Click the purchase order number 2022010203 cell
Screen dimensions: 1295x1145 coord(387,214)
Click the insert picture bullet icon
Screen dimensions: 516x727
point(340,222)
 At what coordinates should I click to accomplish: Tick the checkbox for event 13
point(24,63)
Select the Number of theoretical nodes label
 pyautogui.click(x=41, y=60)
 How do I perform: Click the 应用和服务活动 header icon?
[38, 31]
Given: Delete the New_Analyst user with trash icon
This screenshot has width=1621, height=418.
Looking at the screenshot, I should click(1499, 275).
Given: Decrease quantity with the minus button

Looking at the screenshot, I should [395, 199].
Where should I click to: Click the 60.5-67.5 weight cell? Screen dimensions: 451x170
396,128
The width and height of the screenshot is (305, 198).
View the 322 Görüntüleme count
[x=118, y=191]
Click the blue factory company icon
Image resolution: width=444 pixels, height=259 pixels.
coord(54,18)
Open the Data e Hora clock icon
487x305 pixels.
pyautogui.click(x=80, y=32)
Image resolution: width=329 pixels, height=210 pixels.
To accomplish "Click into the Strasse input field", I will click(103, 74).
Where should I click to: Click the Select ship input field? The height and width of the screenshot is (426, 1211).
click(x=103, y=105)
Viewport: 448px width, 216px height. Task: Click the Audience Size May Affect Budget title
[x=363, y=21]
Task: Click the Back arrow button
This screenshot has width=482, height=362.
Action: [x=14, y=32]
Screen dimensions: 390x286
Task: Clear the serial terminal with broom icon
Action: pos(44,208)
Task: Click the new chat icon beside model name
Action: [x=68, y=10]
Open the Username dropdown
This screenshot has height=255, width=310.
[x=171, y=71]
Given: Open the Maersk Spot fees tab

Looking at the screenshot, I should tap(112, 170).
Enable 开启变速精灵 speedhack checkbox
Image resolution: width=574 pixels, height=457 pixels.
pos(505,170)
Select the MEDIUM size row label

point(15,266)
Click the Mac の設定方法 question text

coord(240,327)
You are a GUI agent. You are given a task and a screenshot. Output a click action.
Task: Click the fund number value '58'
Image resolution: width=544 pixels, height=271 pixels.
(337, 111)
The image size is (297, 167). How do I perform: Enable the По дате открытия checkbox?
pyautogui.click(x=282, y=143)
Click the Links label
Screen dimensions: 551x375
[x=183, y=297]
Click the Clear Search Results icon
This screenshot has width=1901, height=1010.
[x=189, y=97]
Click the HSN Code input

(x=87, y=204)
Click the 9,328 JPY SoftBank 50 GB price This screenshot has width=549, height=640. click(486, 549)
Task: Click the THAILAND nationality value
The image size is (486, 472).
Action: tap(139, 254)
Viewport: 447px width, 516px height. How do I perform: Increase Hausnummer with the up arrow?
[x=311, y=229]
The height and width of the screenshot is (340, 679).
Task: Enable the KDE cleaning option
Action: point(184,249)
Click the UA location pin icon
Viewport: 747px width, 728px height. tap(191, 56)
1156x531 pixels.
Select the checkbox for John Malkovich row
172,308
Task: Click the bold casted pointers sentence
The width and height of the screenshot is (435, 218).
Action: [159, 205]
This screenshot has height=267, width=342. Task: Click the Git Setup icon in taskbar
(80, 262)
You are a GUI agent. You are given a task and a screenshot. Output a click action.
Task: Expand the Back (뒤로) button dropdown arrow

■ **Exercise requirements**: The answer must consist of every line from the data that contains the word "Back".

■ **Your solution**:
Task: Click the Back arrow button
Task: Expand the Back (뒤로) button dropdown arrow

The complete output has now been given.